- Task directions
Could you return every one of the rows below word for word, leaving the pictures out?

- Dataset content
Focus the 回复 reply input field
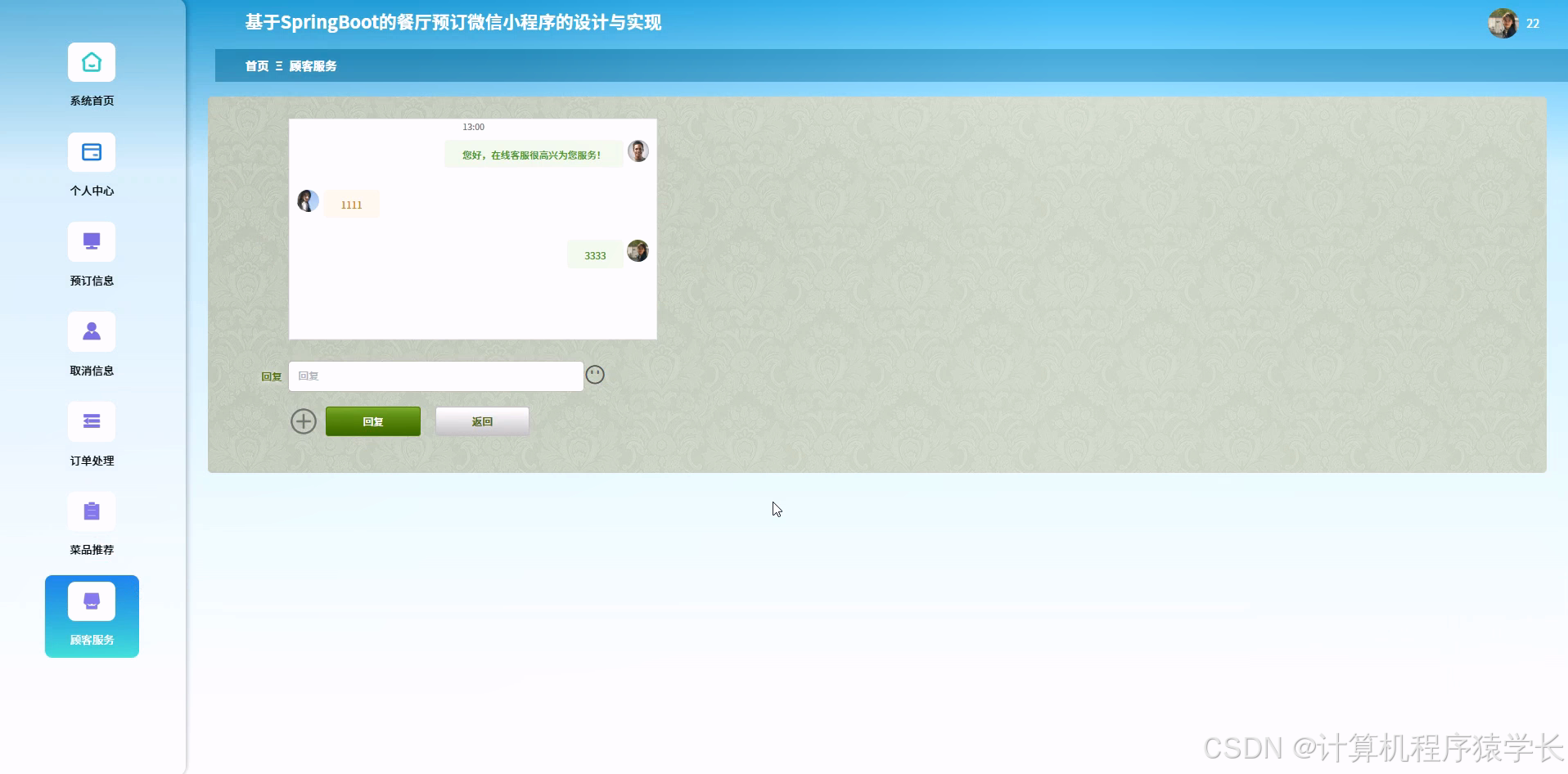The image size is (1568, 774). (435, 376)
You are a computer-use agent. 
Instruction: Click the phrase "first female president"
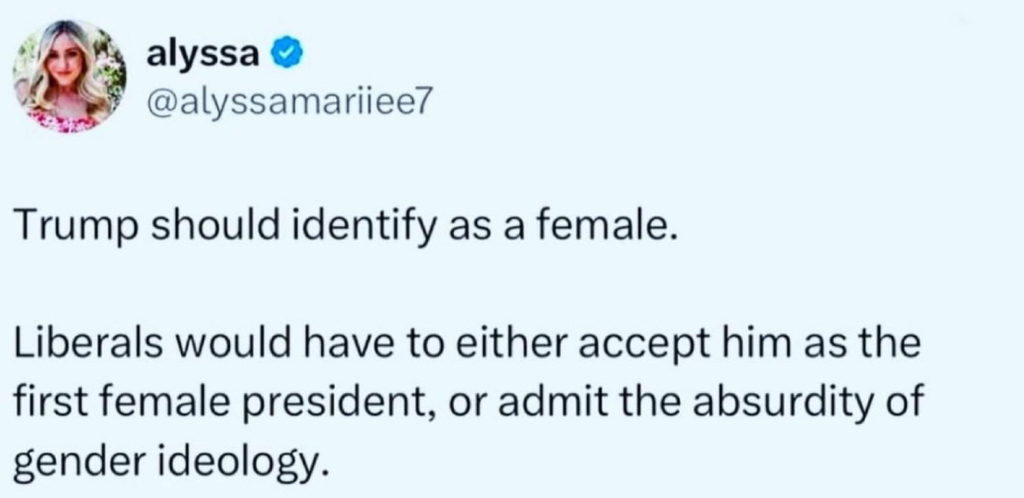[214, 403]
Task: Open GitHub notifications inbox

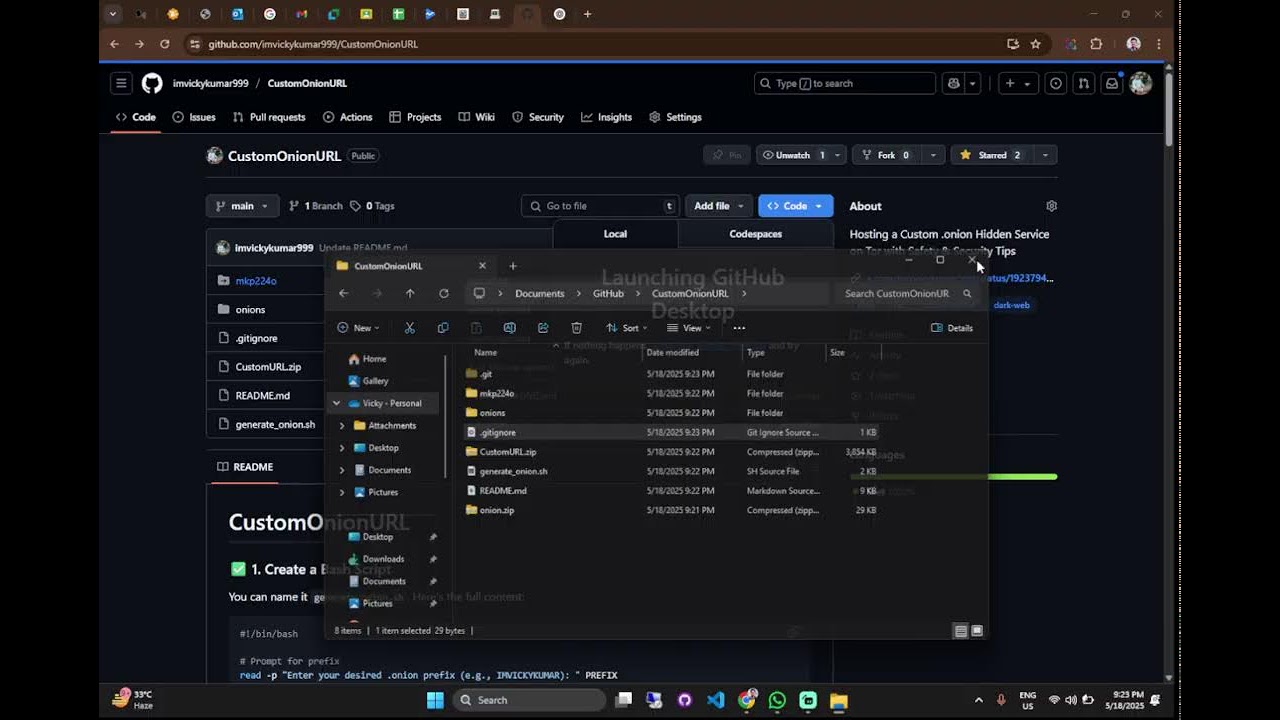Action: tap(1111, 84)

- Completed task
Focus the 回复 reply input field
The image size is (1568, 774). (435, 376)
You are a computer-use agent. 
Instruction: Click the phrase "first female president"
[214, 403]
Task: Open GitHub notifications inbox

Action: tap(1111, 84)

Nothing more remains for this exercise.